*Work required*: The count of lines below that include the string "three" is the whole answer.

Dataset entries:
*****

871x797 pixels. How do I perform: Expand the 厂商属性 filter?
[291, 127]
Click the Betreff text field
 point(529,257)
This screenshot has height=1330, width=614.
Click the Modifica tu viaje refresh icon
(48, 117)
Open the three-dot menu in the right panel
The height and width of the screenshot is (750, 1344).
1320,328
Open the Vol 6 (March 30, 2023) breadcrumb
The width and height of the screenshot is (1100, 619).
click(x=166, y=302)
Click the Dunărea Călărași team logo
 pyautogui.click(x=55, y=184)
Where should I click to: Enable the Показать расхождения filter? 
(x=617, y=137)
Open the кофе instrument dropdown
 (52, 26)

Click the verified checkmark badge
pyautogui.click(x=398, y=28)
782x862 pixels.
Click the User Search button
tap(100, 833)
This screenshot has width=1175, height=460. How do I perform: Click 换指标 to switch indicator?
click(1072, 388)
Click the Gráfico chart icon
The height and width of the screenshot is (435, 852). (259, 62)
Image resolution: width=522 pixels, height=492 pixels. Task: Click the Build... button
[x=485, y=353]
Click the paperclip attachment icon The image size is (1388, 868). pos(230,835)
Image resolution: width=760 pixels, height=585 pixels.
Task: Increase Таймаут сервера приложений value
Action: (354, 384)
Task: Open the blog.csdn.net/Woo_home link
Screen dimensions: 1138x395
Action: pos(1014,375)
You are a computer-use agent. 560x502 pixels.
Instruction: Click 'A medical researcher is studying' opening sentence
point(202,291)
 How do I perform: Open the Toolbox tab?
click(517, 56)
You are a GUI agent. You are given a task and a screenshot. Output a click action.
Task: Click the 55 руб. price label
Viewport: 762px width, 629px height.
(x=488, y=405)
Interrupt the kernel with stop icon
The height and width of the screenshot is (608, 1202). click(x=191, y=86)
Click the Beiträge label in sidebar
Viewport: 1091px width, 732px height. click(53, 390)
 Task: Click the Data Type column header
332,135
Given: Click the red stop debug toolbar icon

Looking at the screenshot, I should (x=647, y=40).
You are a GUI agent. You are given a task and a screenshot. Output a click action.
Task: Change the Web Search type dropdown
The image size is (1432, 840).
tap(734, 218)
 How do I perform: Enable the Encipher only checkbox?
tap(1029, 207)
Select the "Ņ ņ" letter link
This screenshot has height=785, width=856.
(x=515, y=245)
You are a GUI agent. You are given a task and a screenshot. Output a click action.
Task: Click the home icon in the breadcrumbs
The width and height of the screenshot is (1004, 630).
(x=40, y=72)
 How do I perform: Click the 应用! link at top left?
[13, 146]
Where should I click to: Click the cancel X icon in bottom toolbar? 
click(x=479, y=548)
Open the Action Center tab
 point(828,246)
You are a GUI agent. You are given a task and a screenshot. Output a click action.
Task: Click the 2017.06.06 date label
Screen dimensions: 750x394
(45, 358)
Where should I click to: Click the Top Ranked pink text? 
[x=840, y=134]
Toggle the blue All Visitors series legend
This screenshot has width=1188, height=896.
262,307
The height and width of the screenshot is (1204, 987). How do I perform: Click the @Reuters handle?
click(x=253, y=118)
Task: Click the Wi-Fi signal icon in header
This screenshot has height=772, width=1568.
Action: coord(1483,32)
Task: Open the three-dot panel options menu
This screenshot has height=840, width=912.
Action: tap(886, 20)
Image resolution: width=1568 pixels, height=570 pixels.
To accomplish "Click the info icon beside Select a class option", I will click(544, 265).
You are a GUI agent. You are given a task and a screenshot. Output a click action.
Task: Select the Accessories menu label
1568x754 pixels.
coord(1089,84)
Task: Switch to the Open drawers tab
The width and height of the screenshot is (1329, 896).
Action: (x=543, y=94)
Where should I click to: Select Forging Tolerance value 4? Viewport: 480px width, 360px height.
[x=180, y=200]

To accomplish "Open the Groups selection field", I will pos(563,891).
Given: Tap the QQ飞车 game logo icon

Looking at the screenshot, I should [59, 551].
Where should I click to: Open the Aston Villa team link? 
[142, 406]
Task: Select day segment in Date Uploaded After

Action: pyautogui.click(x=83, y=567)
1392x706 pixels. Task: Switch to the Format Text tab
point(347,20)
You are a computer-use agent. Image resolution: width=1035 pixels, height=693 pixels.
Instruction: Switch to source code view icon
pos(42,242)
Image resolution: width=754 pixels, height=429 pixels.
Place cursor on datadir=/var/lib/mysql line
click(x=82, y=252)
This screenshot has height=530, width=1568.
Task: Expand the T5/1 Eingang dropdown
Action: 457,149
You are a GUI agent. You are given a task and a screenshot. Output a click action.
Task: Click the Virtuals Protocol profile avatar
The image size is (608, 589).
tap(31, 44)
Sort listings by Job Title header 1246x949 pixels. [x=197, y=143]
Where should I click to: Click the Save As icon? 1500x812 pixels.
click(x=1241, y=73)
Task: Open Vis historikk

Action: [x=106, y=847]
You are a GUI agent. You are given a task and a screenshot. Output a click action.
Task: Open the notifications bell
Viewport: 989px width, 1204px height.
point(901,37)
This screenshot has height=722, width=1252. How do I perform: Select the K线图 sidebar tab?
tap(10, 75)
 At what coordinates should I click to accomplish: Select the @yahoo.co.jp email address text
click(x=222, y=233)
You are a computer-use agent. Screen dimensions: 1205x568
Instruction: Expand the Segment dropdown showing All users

*****

*Response to the task*: 2